I always examined myself with a fine tooth comb, questioning my every move. When Pumpkin died, I asked myself (more than before he died) was I REALLY good enough for him? Did I truly deserve the blessing of having him in my life? I had many physical and mental health issues to deal with over the years and I just wanted him to know how much I loved him, I said this to him every single day, multiple times each day because as a child, I rarely heard those words.
As a child, I was determined that if I was to have my own children (I never did, cancer took that choice away from me) I would tell them as often as possible how much they were loved. Pumpkin wasn't my human child but I still thought of him as my baby.
Even as often as I'd get stressed out over things that were out of my control, I still loved him with all of my heart. I wish I could tell him this one more time. I need to hug him once more. Snuggle once more. Say "I love you" once more.
There I go again, I feel like I'm rambling. I am still a hot mess. I miss him.
If you knew someone you cared about, and they had a cat they loved with all their hearts that was experiencing the same problems as Pumpkin, what would you say to them?
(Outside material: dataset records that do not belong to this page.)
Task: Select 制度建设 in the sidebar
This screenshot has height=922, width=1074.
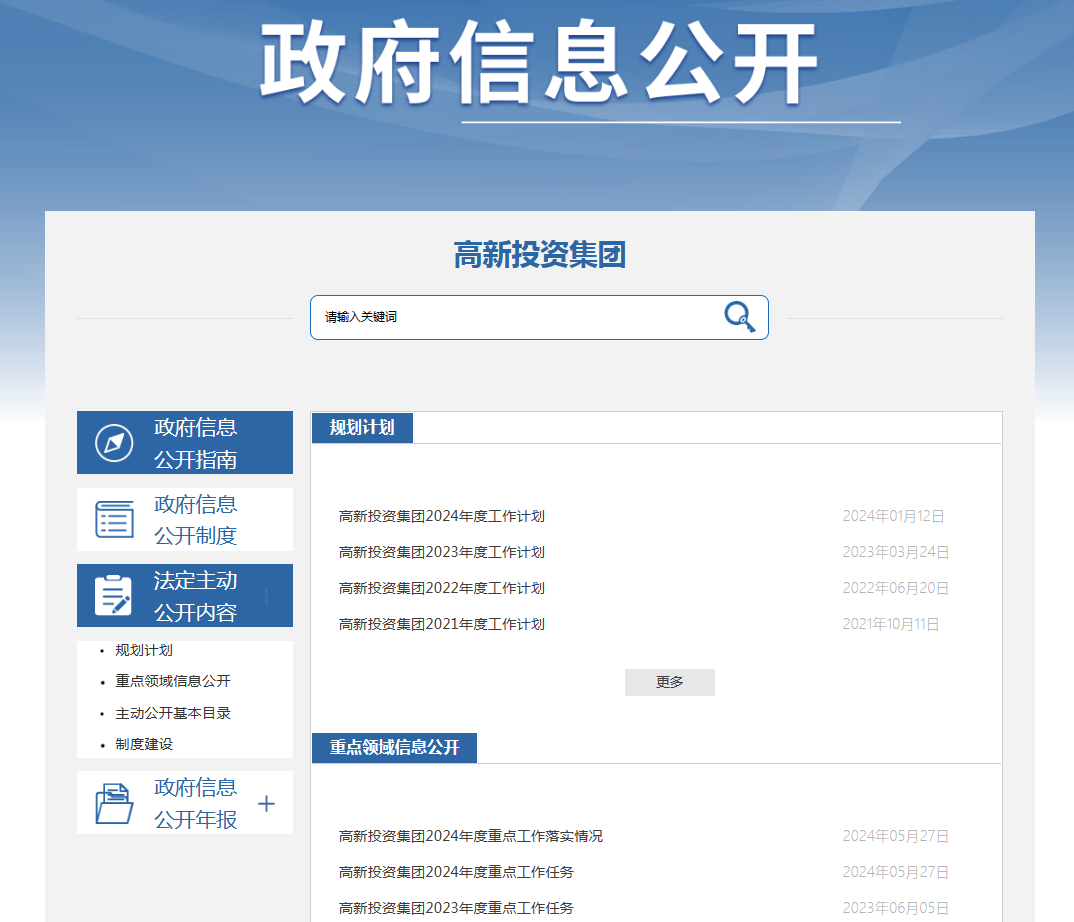Action: click(x=144, y=744)
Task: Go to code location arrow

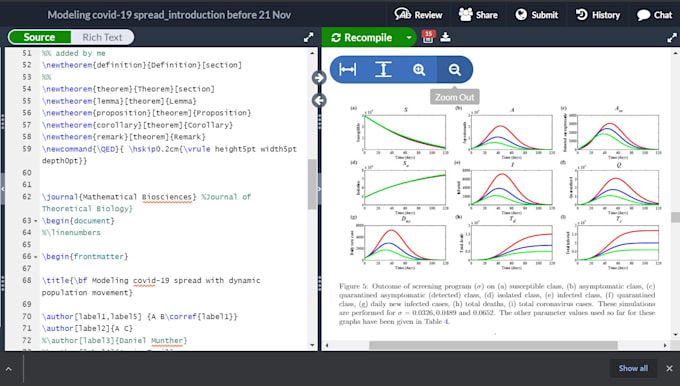Action: point(319,101)
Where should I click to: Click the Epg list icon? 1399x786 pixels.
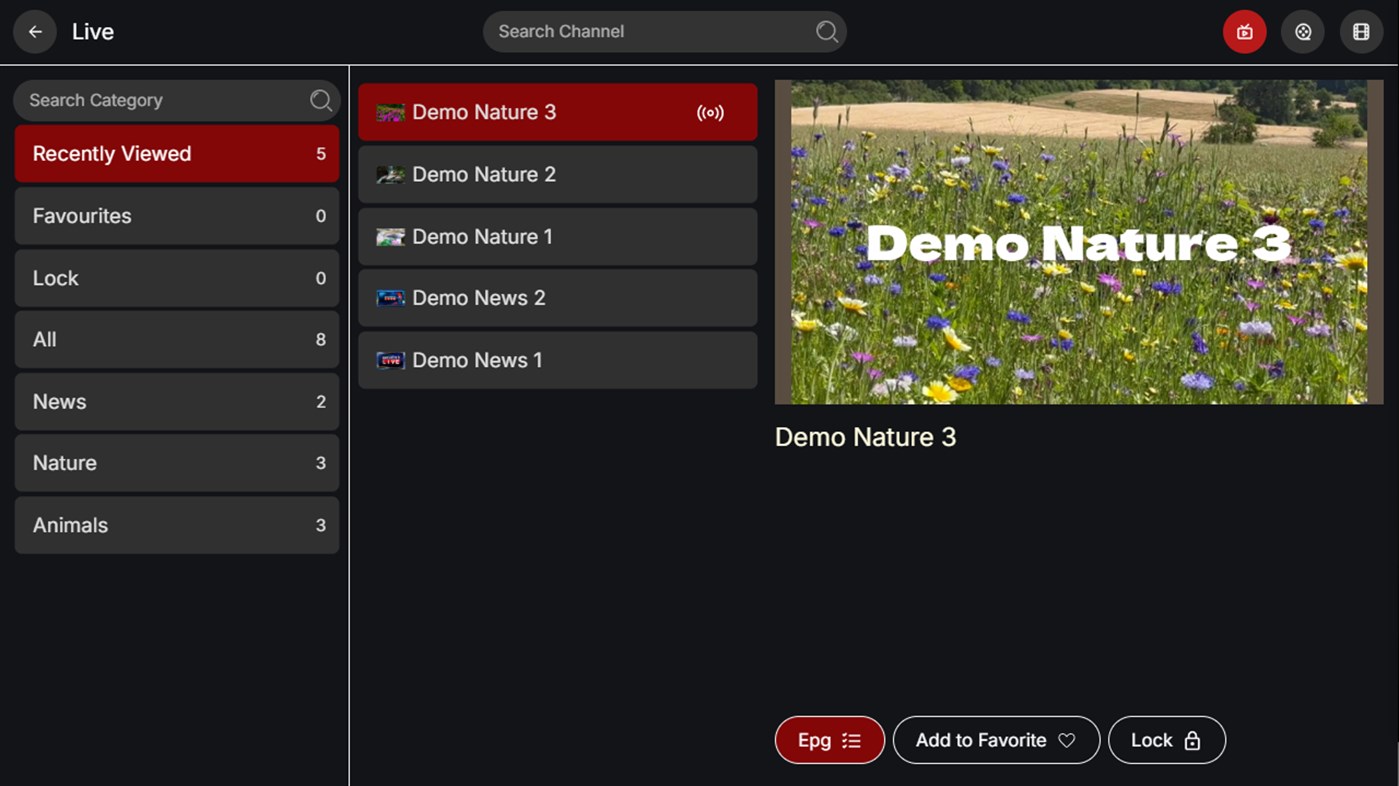tap(851, 740)
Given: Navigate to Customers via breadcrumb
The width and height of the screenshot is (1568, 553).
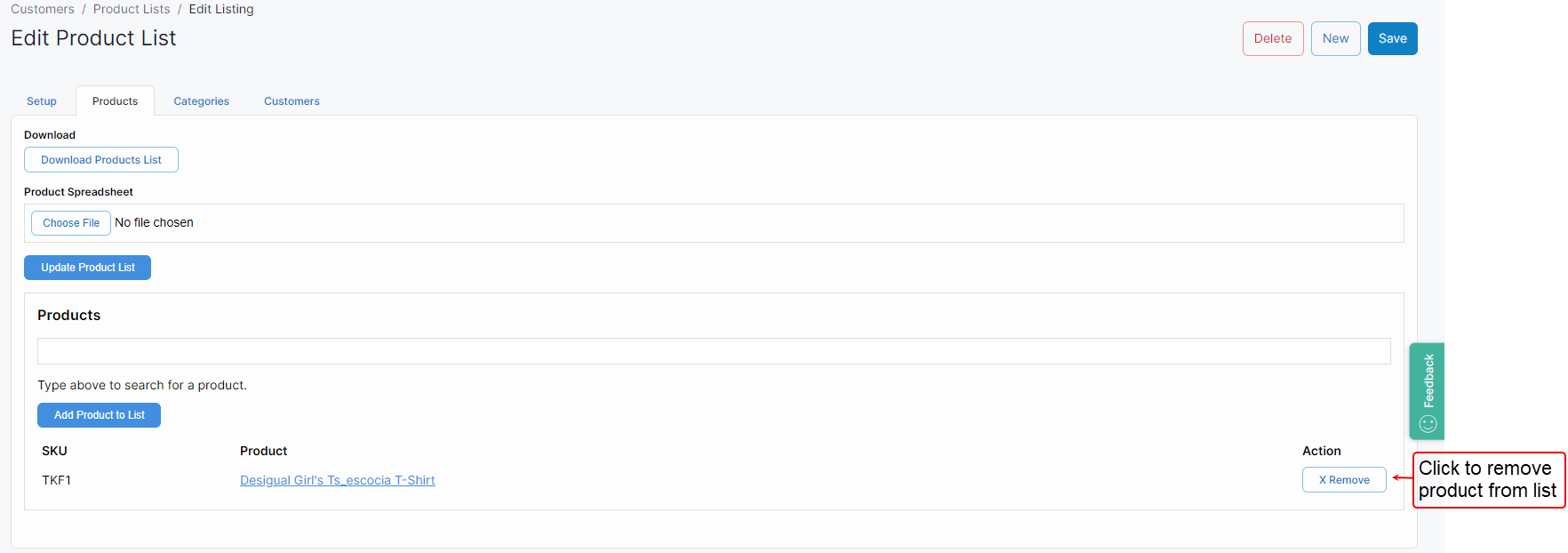Looking at the screenshot, I should [x=42, y=9].
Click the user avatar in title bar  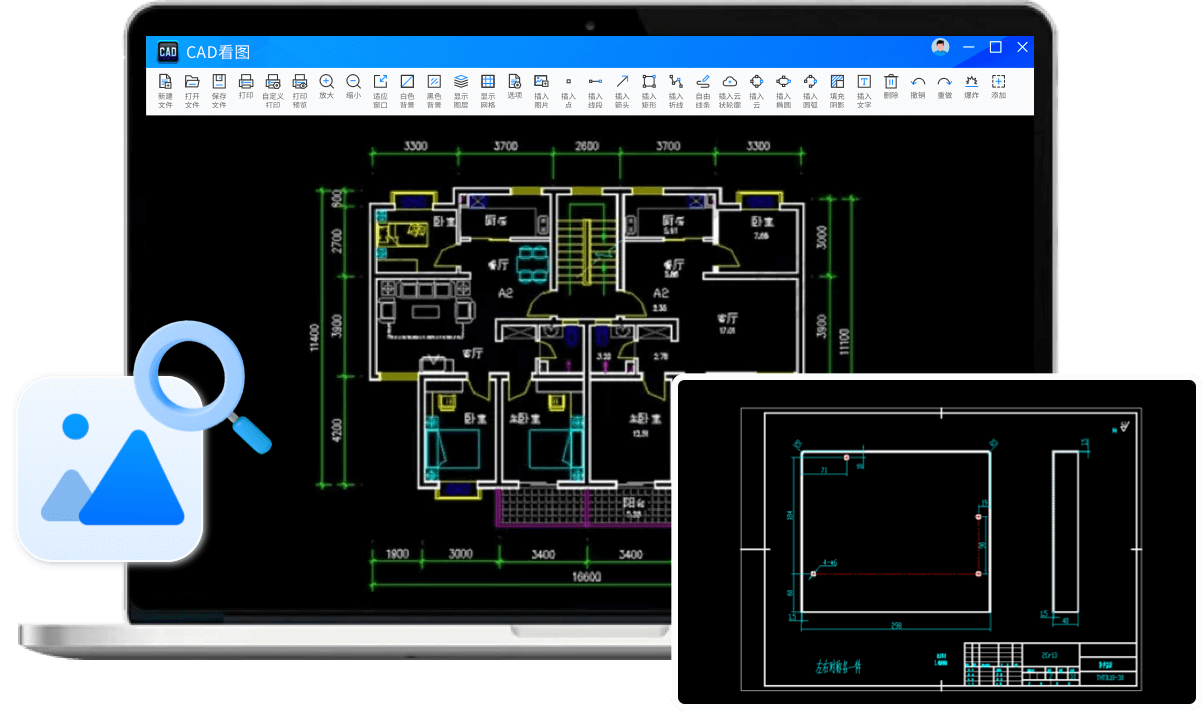(940, 47)
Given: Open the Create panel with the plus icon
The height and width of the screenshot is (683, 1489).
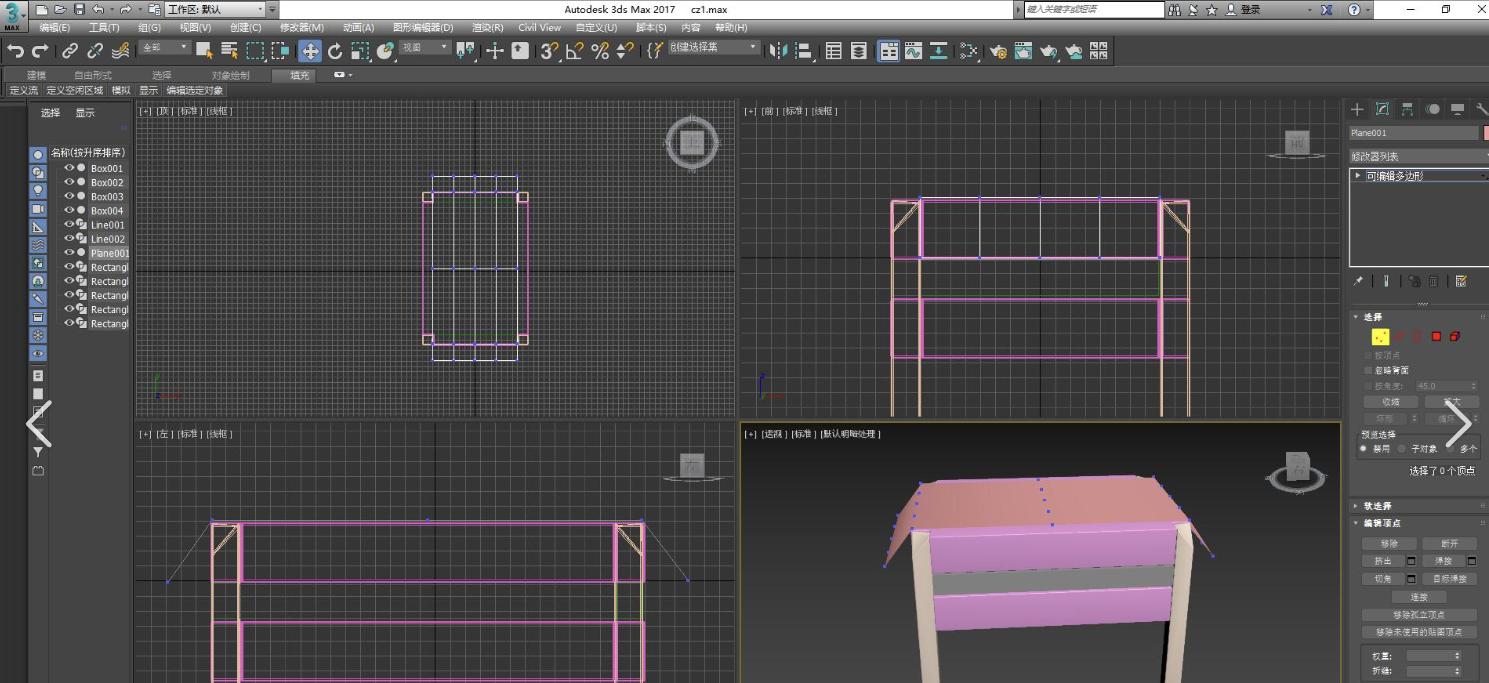Looking at the screenshot, I should click(1356, 108).
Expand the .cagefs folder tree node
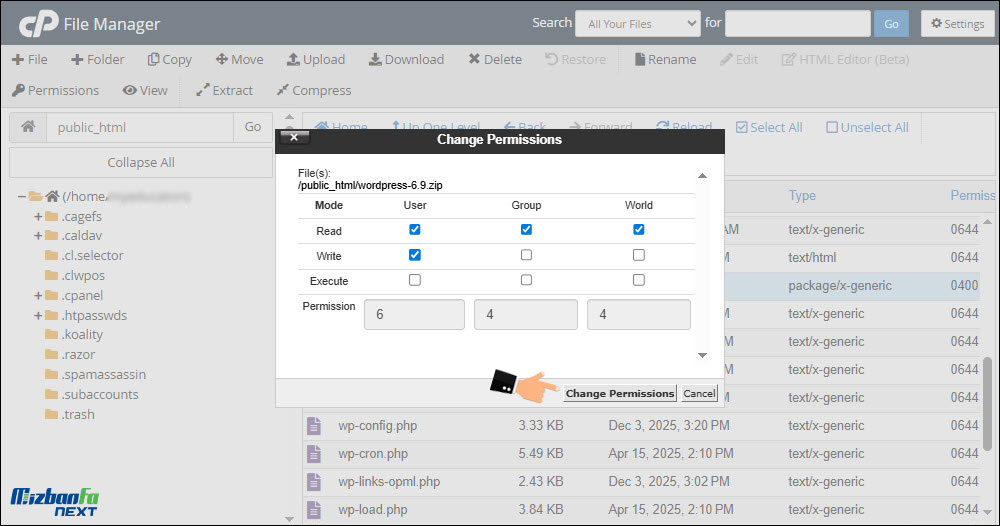This screenshot has height=526, width=1000. tap(38, 217)
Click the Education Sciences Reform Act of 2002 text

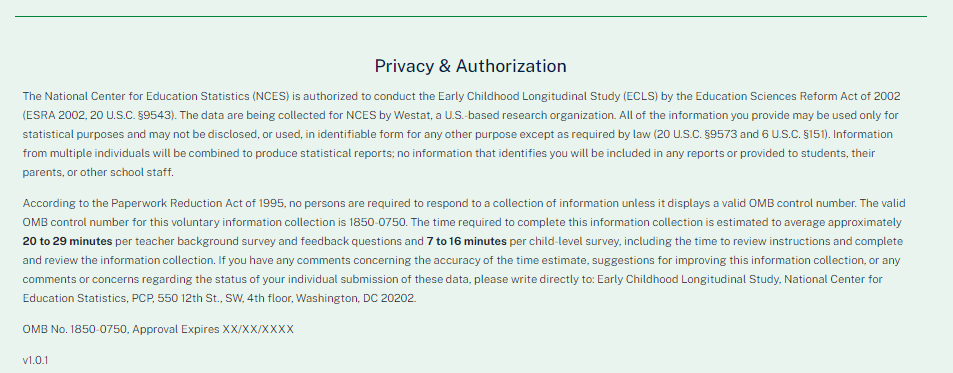[798, 96]
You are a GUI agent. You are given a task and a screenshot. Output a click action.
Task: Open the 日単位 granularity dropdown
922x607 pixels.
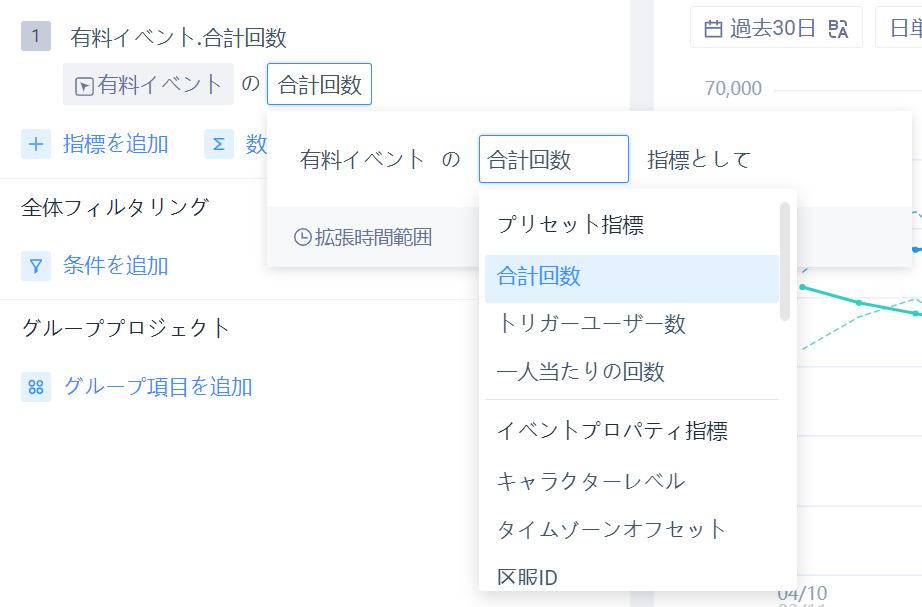[x=898, y=28]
This helped me when I was dealing with my pets I've lost, because I was so critical of myself for not being the perfect owner all my life, and for not being able to cure them. I knew if anyone else was dealing with the same thing with a beloved pet, I would feel intense empathy and support for them.
While I didn't always have the strength to reply, I read quite a few posts here on the crossing the bridge forum. I read stories from people who were feeling the same pain and helplessness I felt. It helped me understand that I wasn't alone.
You are not rambling. And there is no harm in saying goodnight to his urn, his photos, and reminding him that you love him. Something he already knows very well.